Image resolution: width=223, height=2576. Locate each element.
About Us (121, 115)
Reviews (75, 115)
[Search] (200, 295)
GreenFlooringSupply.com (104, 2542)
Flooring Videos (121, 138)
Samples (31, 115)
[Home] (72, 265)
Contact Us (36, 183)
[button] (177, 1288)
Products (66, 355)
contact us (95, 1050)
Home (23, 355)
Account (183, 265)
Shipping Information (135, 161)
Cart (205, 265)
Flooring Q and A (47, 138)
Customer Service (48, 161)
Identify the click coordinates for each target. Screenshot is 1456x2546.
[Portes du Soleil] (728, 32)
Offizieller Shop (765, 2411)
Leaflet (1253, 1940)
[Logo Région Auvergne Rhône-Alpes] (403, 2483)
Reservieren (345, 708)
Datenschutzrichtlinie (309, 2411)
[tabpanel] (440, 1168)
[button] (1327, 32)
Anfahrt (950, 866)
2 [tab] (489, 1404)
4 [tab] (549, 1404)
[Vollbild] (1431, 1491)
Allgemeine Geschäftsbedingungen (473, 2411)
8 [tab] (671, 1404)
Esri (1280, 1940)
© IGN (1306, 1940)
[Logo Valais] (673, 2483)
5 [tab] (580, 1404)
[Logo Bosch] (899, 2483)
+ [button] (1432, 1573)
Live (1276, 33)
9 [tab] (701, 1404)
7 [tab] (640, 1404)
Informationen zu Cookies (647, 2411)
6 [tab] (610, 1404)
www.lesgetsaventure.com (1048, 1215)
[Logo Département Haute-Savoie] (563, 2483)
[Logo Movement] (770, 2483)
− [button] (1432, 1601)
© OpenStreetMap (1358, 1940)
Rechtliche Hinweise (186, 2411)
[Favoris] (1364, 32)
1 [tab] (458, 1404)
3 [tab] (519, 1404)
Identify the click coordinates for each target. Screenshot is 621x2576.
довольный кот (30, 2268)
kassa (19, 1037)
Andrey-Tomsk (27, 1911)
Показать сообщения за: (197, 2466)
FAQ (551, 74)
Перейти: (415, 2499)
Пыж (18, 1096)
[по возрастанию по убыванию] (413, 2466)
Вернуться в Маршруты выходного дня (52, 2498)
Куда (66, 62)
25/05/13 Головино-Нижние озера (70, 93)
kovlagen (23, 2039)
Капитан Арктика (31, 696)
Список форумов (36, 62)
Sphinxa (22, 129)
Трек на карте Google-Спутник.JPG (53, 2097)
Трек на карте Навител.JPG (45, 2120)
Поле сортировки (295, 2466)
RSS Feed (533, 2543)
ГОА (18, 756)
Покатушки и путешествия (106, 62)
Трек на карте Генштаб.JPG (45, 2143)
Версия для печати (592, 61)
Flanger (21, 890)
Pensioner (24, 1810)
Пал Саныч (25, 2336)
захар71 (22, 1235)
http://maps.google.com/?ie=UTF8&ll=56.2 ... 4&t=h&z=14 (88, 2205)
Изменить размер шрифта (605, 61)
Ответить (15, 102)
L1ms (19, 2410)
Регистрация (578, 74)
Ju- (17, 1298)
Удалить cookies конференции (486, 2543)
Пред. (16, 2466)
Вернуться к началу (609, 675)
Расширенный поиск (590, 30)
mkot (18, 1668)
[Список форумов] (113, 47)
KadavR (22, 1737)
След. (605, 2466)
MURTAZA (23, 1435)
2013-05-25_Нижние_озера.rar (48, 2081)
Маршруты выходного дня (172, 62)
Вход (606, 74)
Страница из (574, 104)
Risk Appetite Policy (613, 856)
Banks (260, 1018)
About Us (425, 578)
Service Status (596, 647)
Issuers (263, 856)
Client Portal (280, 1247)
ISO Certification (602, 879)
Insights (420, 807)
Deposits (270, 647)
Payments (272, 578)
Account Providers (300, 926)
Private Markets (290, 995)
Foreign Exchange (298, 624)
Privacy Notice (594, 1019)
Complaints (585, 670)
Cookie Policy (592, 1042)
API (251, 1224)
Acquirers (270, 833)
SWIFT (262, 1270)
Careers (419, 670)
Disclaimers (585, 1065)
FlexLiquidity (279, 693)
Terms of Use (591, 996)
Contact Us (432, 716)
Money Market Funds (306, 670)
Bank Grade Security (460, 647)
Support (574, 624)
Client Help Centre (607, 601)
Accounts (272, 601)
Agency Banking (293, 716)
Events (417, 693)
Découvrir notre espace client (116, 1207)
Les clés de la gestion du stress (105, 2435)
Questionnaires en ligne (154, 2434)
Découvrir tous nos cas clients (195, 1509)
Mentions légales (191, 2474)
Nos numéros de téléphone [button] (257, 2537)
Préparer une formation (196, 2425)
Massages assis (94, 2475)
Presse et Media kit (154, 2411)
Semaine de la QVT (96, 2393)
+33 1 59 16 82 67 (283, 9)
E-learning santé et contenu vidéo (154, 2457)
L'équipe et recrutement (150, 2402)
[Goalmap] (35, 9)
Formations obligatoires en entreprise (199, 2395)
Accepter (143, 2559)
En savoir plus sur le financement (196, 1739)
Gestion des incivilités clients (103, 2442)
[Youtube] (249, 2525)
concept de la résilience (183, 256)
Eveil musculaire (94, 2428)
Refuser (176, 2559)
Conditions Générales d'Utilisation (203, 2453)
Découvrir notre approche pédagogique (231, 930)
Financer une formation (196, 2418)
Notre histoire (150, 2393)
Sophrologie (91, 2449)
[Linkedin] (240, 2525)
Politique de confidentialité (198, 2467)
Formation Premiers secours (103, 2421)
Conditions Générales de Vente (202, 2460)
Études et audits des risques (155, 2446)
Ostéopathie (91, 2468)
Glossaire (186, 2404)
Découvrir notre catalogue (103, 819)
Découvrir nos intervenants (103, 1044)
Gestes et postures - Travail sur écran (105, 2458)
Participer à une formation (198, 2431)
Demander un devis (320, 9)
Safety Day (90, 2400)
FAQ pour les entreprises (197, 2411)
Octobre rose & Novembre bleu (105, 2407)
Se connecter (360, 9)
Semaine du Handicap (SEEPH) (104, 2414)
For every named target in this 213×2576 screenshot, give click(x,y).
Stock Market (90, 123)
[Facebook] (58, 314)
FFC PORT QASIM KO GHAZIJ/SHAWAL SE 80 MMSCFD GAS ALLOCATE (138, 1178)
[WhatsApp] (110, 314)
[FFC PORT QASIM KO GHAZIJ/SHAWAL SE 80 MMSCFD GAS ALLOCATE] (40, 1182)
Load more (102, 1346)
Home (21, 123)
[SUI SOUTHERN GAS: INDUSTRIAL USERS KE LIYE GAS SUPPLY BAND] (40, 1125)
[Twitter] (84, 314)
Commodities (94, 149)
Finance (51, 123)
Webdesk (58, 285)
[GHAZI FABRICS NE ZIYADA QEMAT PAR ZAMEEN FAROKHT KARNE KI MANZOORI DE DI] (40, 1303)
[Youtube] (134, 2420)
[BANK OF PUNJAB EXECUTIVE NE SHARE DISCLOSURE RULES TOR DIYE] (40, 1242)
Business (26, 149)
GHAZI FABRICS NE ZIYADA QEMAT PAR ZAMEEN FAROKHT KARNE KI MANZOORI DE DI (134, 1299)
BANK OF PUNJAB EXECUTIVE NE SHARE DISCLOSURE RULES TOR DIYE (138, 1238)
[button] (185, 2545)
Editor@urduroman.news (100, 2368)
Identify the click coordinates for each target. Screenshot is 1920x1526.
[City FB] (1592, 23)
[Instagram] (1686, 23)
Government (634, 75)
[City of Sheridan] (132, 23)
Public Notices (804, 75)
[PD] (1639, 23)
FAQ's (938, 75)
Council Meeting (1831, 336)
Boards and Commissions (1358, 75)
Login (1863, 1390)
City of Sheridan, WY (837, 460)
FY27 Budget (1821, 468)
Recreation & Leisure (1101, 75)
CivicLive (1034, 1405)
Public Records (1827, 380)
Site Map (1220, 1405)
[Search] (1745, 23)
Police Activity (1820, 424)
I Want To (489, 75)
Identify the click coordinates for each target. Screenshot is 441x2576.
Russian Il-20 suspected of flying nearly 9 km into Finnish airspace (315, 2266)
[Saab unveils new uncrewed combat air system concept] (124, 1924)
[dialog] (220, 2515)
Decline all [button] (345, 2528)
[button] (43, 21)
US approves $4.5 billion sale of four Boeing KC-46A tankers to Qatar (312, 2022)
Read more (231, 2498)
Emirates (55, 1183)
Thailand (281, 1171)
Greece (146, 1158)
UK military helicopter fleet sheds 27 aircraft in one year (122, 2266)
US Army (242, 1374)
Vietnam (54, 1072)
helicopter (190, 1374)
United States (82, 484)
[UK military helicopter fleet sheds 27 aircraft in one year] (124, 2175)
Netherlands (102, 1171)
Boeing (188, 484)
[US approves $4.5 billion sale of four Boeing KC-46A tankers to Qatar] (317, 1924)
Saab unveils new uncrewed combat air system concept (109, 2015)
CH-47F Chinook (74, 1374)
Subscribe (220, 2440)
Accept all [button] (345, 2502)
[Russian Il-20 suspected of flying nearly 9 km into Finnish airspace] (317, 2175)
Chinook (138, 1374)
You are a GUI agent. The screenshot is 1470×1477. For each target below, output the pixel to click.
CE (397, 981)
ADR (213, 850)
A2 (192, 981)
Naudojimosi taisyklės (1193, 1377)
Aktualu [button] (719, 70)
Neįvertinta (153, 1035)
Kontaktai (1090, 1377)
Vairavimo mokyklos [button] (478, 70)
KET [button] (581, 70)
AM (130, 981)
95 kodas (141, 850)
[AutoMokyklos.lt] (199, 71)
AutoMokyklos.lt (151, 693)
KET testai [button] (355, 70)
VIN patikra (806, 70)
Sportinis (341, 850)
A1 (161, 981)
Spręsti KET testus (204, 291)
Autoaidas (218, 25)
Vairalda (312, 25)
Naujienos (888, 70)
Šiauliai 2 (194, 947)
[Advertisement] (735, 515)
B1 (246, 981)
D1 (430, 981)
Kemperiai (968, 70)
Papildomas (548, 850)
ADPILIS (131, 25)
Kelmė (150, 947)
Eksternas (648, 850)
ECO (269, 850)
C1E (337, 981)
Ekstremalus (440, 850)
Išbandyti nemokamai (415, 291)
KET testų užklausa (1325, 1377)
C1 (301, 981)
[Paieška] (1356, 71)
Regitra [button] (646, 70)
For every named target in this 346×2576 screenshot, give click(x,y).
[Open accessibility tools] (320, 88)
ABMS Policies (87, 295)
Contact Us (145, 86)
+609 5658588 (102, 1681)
═══
§ **Problem details**: All lines above from the one holding "25/05/13 Головино-Нижние озера (70, 93)" to the one holding "Трек на карте Генштаб.JPG (45, 2143)", inclusive, are to be copied exactly; no other line is wanted.

§ **Output of the task**:
25/05/13 Головино-Нижние озера (70, 93)
kovlagen (23, 2039)
Капитан Арктика (31, 696)
Список форумов (36, 62)
Sphinxa (22, 129)
Трек на карте Google-Спутник.JPG (53, 2097)
Трек на карте Навител.JPG (45, 2120)
Поле сортировки (295, 2466)
RSS Feed (533, 2543)
ГОА (18, 756)
Покатушки и путешествия (106, 62)
Трек на карте Генштаб.JPG (45, 2143)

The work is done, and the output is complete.